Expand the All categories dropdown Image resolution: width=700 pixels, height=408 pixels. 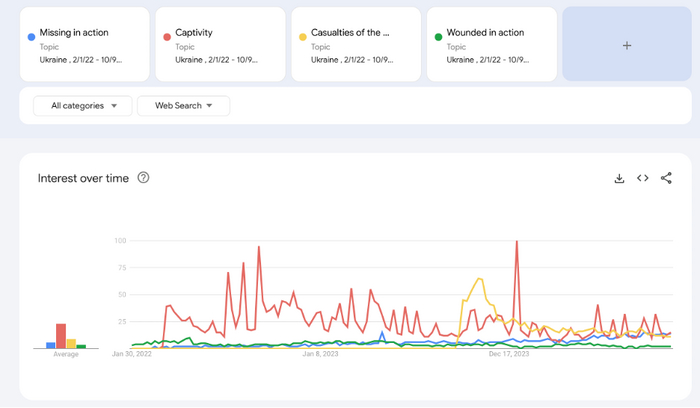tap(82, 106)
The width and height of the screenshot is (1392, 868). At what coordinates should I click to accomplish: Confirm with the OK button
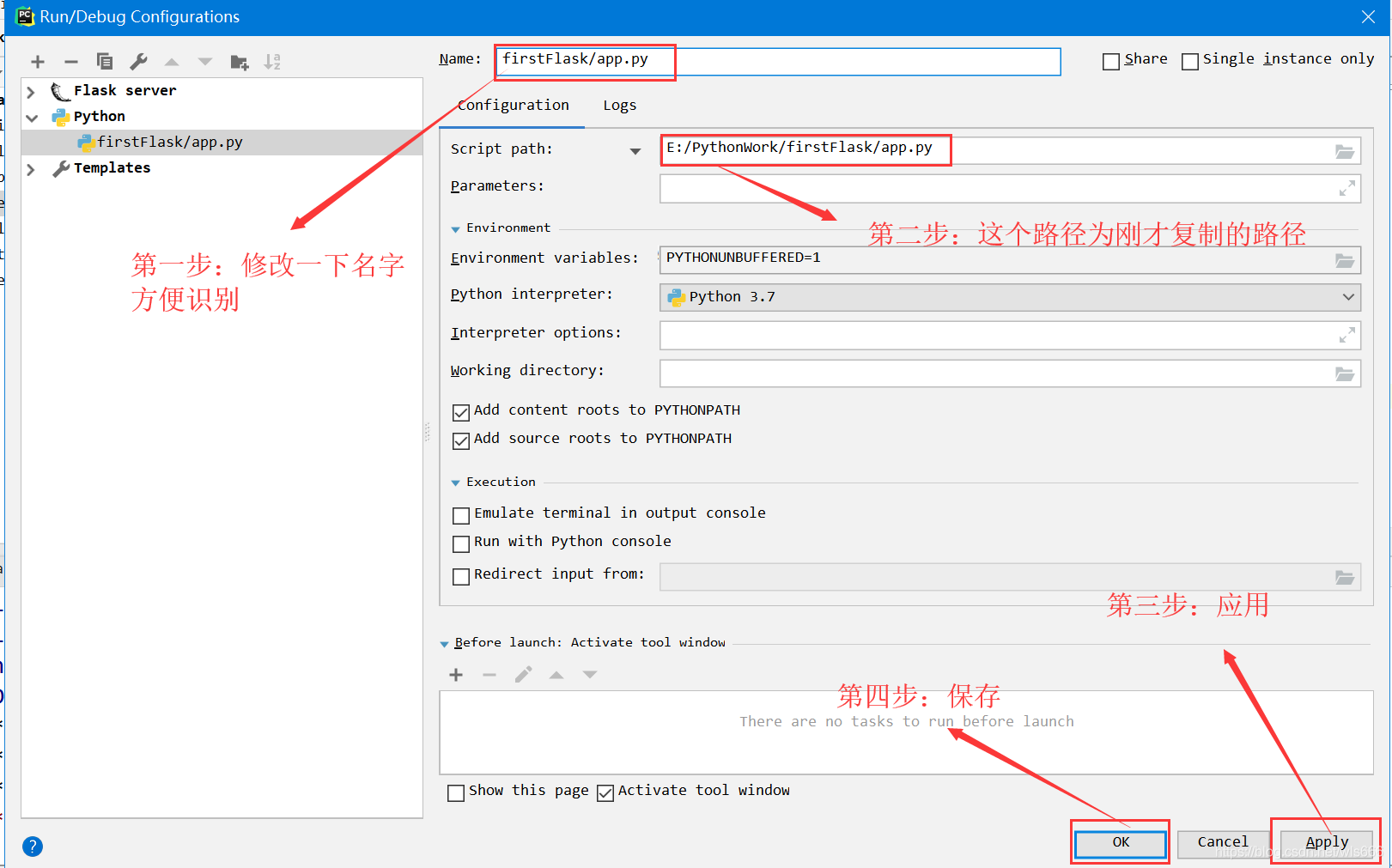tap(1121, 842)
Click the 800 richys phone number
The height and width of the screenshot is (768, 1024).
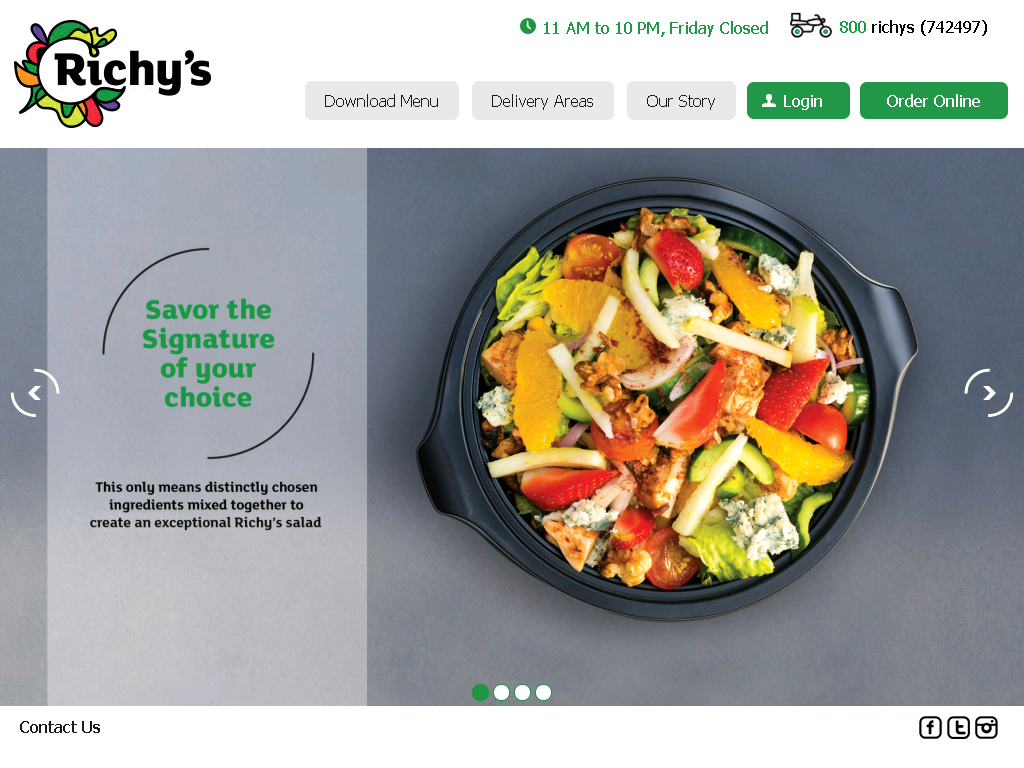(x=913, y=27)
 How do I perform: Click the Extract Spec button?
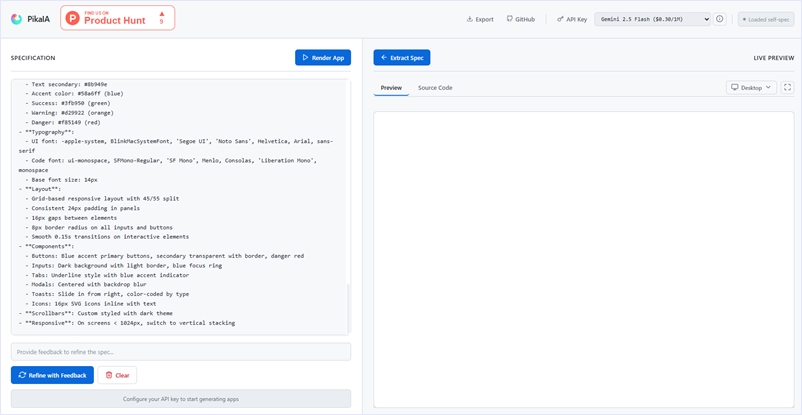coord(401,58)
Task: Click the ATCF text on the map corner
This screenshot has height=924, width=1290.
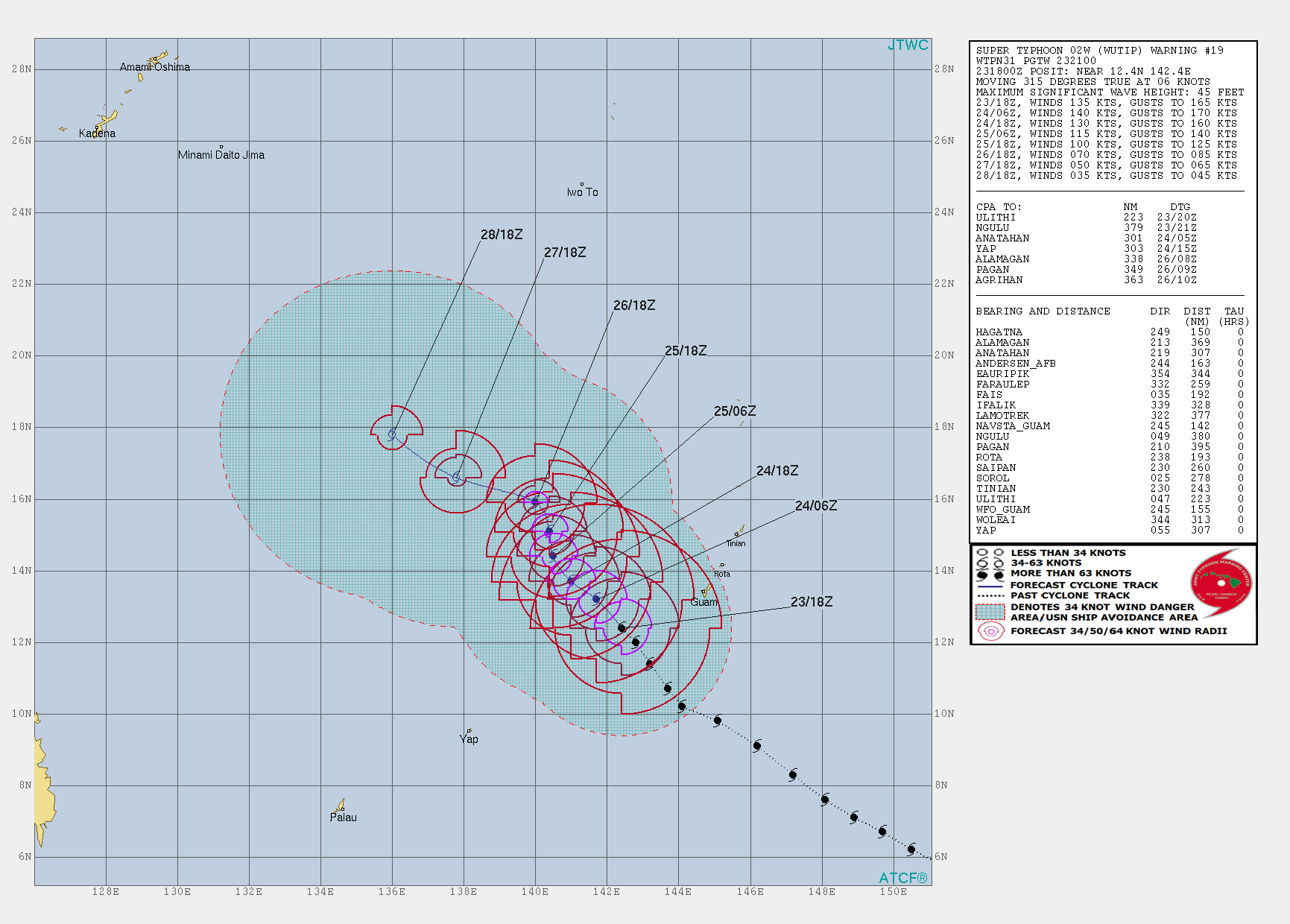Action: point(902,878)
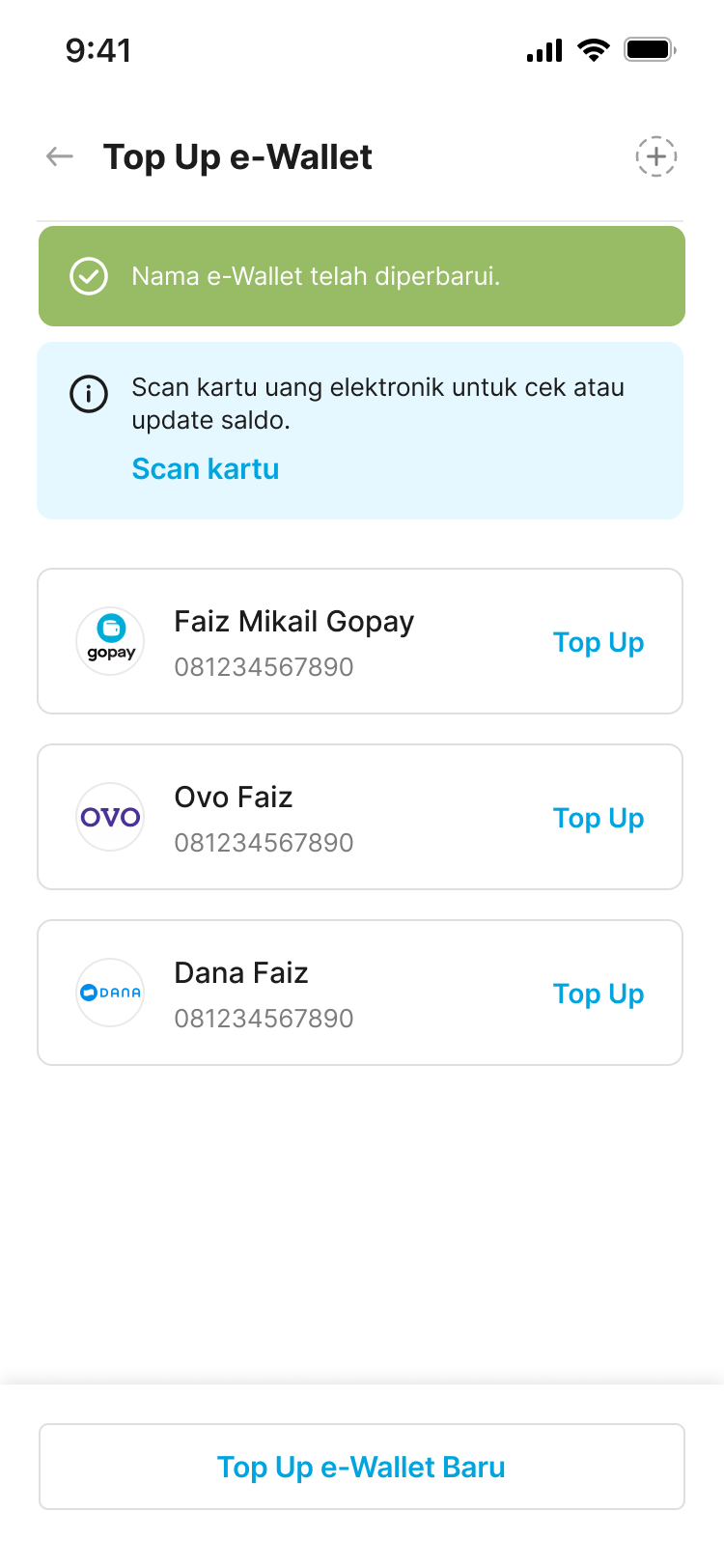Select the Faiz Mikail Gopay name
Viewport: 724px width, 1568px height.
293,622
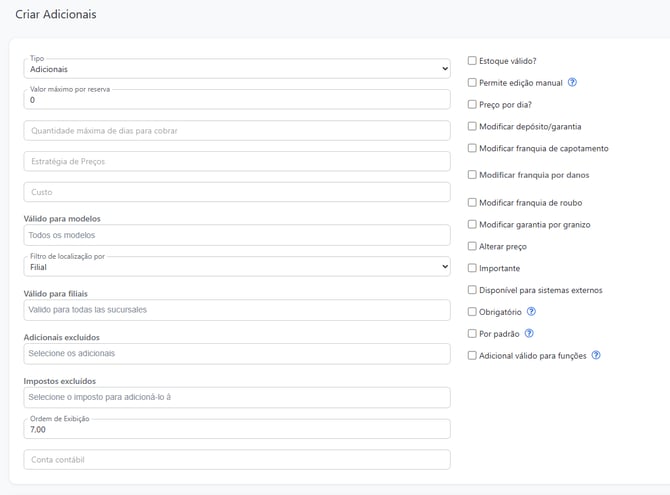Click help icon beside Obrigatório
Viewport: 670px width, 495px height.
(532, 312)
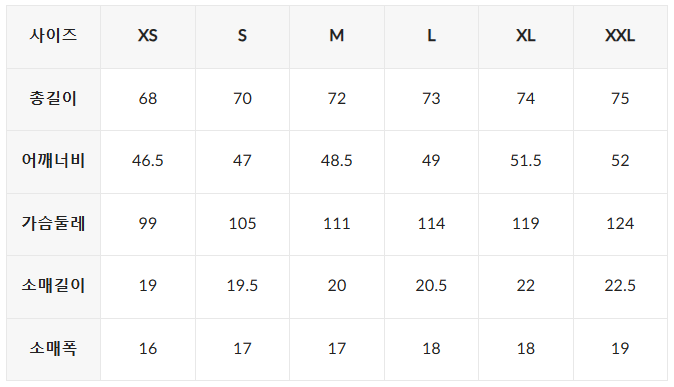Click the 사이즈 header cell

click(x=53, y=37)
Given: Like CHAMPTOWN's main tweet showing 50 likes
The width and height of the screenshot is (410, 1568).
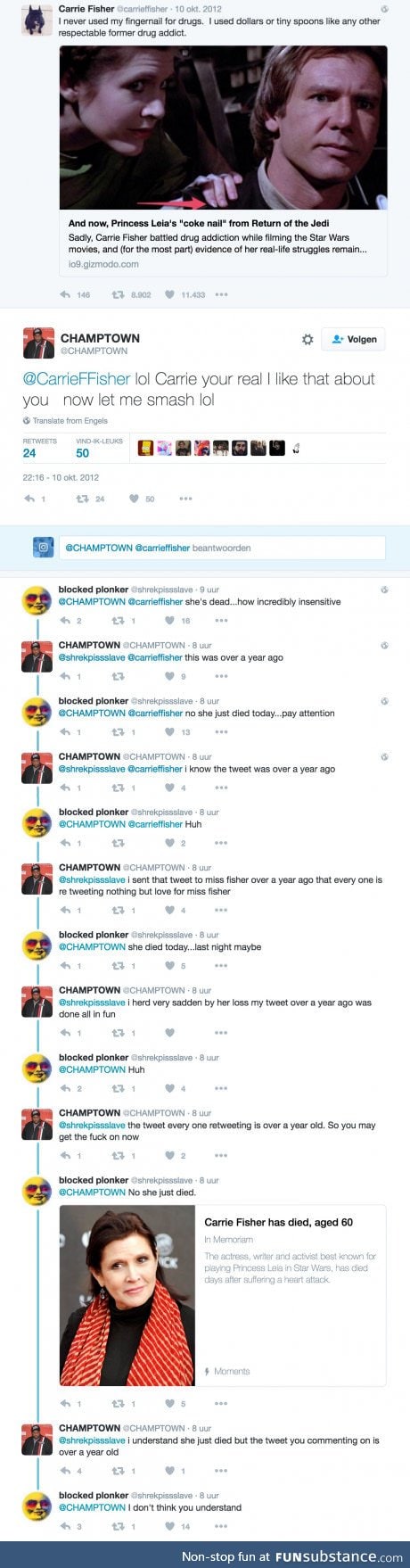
= = = = = = =
** AIM OF THE EXERCISE **
Only the lines from the one holding "The width and height of the screenshot is (1392, 868)." to the last line of the entries above should be printed, exactly as they appear and with no pictures.

** RESULT FOR THIS EXERCISE **
The width and height of the screenshot is (1392, 868). At what coordinates should I click to accomplish: Confirm with the OK button
tap(1121, 842)
Click the 800 richys phone number
The height and width of the screenshot is (768, 1024).
(x=913, y=27)
 How do I perform: Click the Extract Spec button?
coord(401,58)
Task: Click the ATCF text on the map corner
This screenshot has height=924, width=1290.
Action: point(902,878)
Select the Faiz Mikail Gopay name
Viewport: 724px width, 1568px height.
293,622
Click help icon beside Obrigatório
Viewport: 670px width, 495px height.
(532, 312)
Click the 사이즈 header cell

click(x=53, y=37)
Given: Like CHAMPTOWN's main tweet showing 50 likes
The width and height of the screenshot is (410, 1568).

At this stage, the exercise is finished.